[[ DATASET EXCERPTS open ]]

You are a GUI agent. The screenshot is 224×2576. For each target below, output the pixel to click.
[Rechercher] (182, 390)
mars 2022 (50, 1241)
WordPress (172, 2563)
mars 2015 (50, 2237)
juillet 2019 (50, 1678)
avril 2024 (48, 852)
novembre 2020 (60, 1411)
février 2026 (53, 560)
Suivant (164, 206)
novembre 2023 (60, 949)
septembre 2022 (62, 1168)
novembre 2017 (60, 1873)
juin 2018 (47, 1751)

[[ DATASET EXCERPTS closed ]]

◆ DESCRIPTION OF THE TASK
Word for word, write out the entries above again.

◆ WRITTEN SOLUTION
You are a GUI agent. The screenshot is 224×2576. For each target below, output the pixel to click.
[Rechercher] (182, 390)
mars 2022 (50, 1241)
WordPress (172, 2563)
mars 2015 (50, 2237)
juillet 2019 (50, 1678)
avril 2024 (48, 852)
novembre 2020 (60, 1411)
février 2026 (53, 560)
Suivant (164, 206)
novembre 2023 (60, 949)
septembre 2022 (62, 1168)
novembre 2017 (60, 1873)
juin 2018 (47, 1751)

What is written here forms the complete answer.